Endlich lässt sich alles zum „Pferd in der Antike“ nachlesen: Der Katalog zur Sonderausstellung im Pferdemuseum ist jetzt erschienen – ein Standardwerk zum Thema.

Von Lukas Speckmann

Betreten verboten: Das trojanische Pferd Foto: Lianna Hecht/WWU

Wer sich für Pferde interessiert, geht ins Pferdemuseum im Allwetterzoo. wer sich für die Antike interessiert, geht ins Archäologische Museum der Universität am Domplatz. Wer sich jedoch für die Kulturgeschichte des Pferdes in der Antike begeistert, ist derzeit im Sonderausstellungsraum des Westfälischen Pferdemuseums bestens aufgehoben: Seit dem 13. Juni wird dort „Das Pferd in der Antike“ präsentiert.

Es ist für beide Museen eine herausragende Kooperation: Für die einen gibt es eine Extraportion wissenschaftlicher Expertise, was die Feinheiten des Altertums betrifft – und damit verbunden eine Auswahl exquisitester Exponate. Für die anderen gibt es eine Extraportion Popularität, denn natürlich verirren sich neugierige Schulklassen leichter in den Allwetterzoo als ins Fürstenberghaus.

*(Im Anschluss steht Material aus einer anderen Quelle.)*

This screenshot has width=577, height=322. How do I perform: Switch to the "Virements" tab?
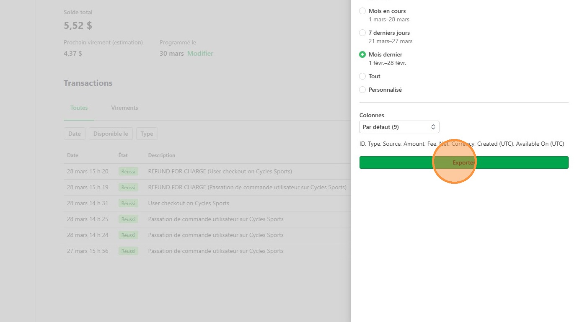click(x=124, y=108)
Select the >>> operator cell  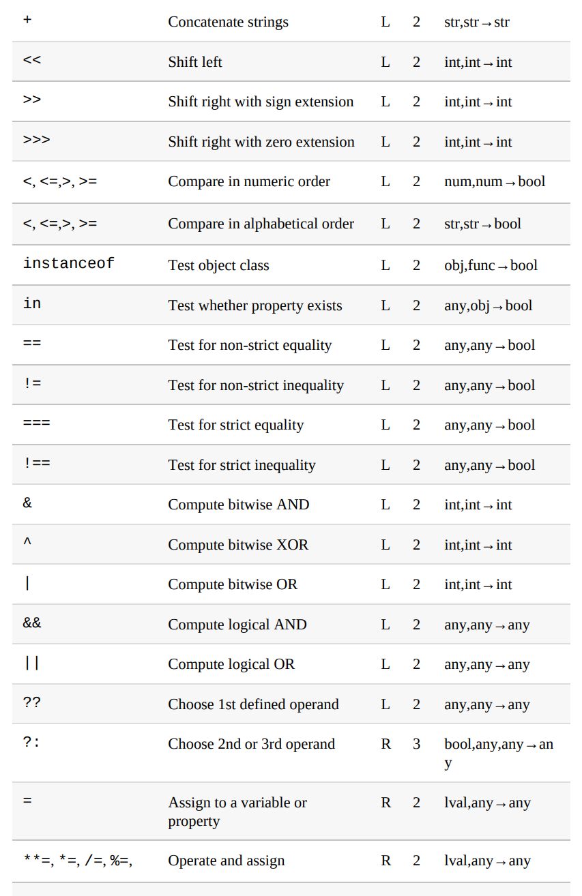(x=36, y=140)
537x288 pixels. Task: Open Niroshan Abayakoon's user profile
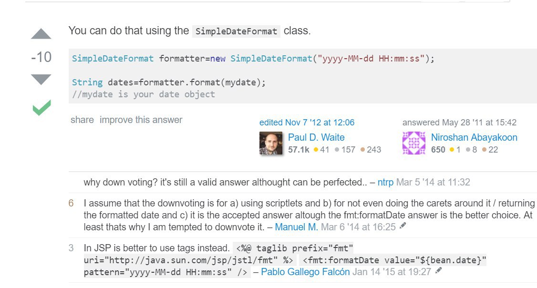click(x=474, y=137)
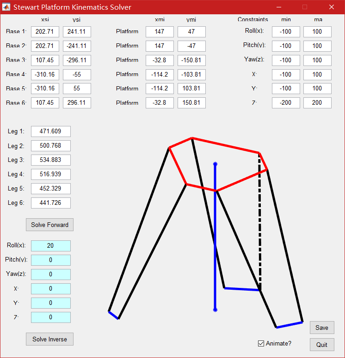Select the Roll(x) angle input field

point(50,246)
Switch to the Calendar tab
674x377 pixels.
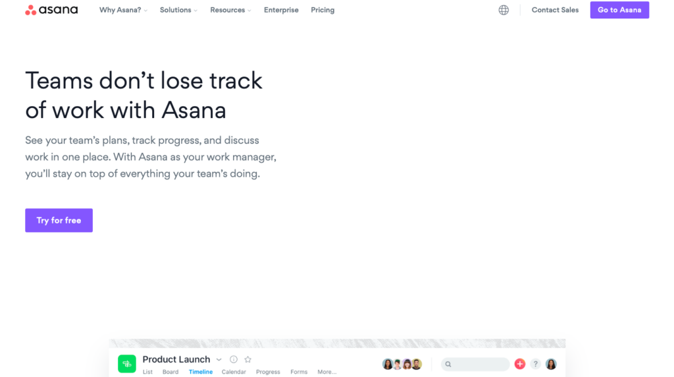(234, 372)
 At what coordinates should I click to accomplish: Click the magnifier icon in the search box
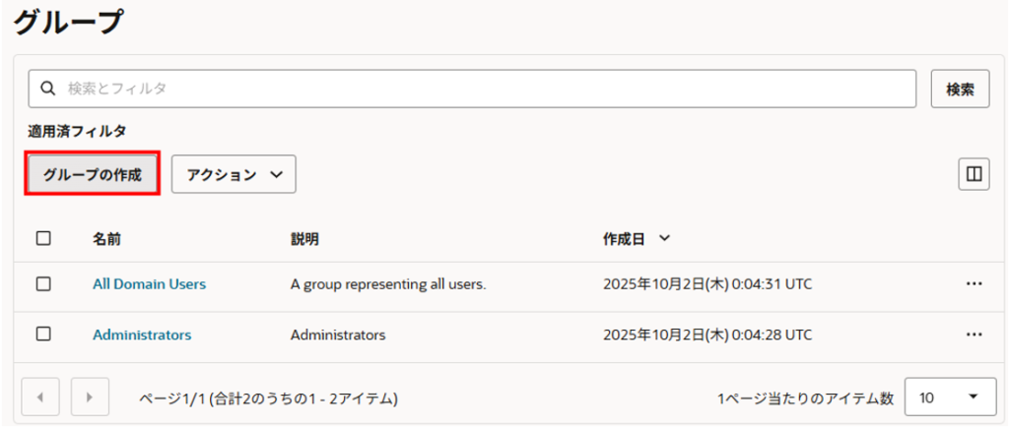tap(46, 89)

Ausstellung bis zum 18. September

Die Ausstellung ist noch bis zum 18. September zu sehen. Wer sie verpassen sollte, sei getröstet: Mit vier Wochen coronabedingter Verspätung ist jetzt der Ausstellungskatalog erschienen. Er wurde von Sybill Ebers, Prof. Dr. Achim Lichtenberger und Dr. Helge Nieswandt gemeinsam herausgegeben.

„Das Pferd in der Antike. Von Troja bis Olympia“ vereint auf 176 reich bebilderten Seiten alle Essays zu den Abteilungen der Ausstellung: Es geht um den Beginn der Zähmung des Pferdes, um das Pferd im Alten Orient und in Ägypten, um Pferdezucht und Pferdehaltung, um Kavallerie und Sport, um Kult und Mythos – sowie um die Bedeutung des Pferdes als Prestigeobjekt und treuer Begleiter des Menschen. Die 209 Exponate der Ausstellung werden detailliert beschrieben, dabei wird stets der Bezug zur Gegenwart gesucht.

Der Ausstellungskatalog ist im Buchhandel (30 Euro) und in den Museumsshops des Westfälischen Pferdemuseums und des Archäologischen Museums zum ermäßigten Preis von 24 Euro erhältlich.